An Israeli El Al plane will make the three-hour trip, with a delegation of Israeli and American officials.
The flight is allowed to cross Saudi Arabian airspace, normally blocked for Israeli air traffic.
The United Arab Emirates became the third Middle Eastern Arab country to recognize Israel since its founding in 1948.
On Saturday, the United Arab Emirates repealed a law boycotting Israel that had been in place since 1972, and earlier this month the two countries opened direct telephone services for the first time.
The agreement to normalize relations, brokered by the United States, was made public in a surprise announcement on August 13.

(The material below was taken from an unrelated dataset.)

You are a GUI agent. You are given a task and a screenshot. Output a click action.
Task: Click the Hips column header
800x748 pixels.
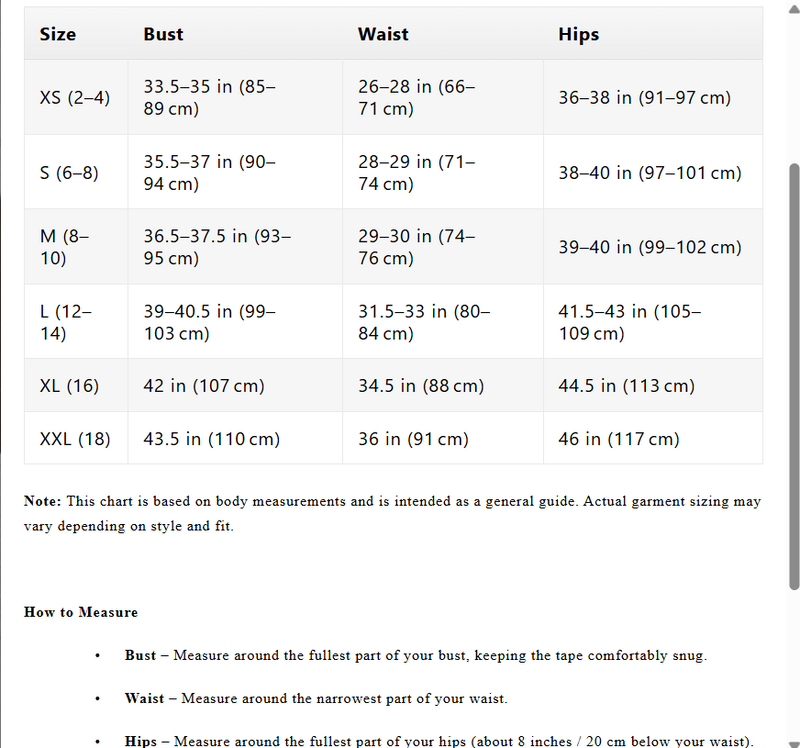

Flight LY971, numbered to represent the UAE’s international dialing code, carries delegates including Donald Trump’s son-in-law and senior adviser, Jared Kushner, and Israel’s national security adviser, Meir Ben-Shabbat.
Kushner led secret talks that resulted in the agreement between Israel and the United Arab Emirates.
The joint teams will meet with Emirati representatives to develop areas of cooperation between Israel and the United Arab Emirates. The return flight will have the number LY972, after the Israel international dialing code.
In a tweet in Hebrew, Israeli Prime Minister Benjamin Netanyahu hailed the advent of the flight as an example of “peace for peace,” alluding to his long-standing disbelief in the notion that only trading in occupied lands will bring peace between Israel and the Arab countries. .
While it was well received by much of the international community, the UAE’s recognition of Israel without the precondition of the creation of a Palestinian state was denounced by the Palestinians as a betrayal of their cause.
In exchange for official relations with the United Arab Emirates, Netanyahu agreed to suspend controversial plans to annex parts of the occupied West Bank, land claimed by the Palestinians for a future state of their own.
Before the United Arab Emirates, Egypt and Jordan were the only other Arab countries in the Middle East to officially recognize Israel, after signing peace treaties in 1978 and 1994 respectively.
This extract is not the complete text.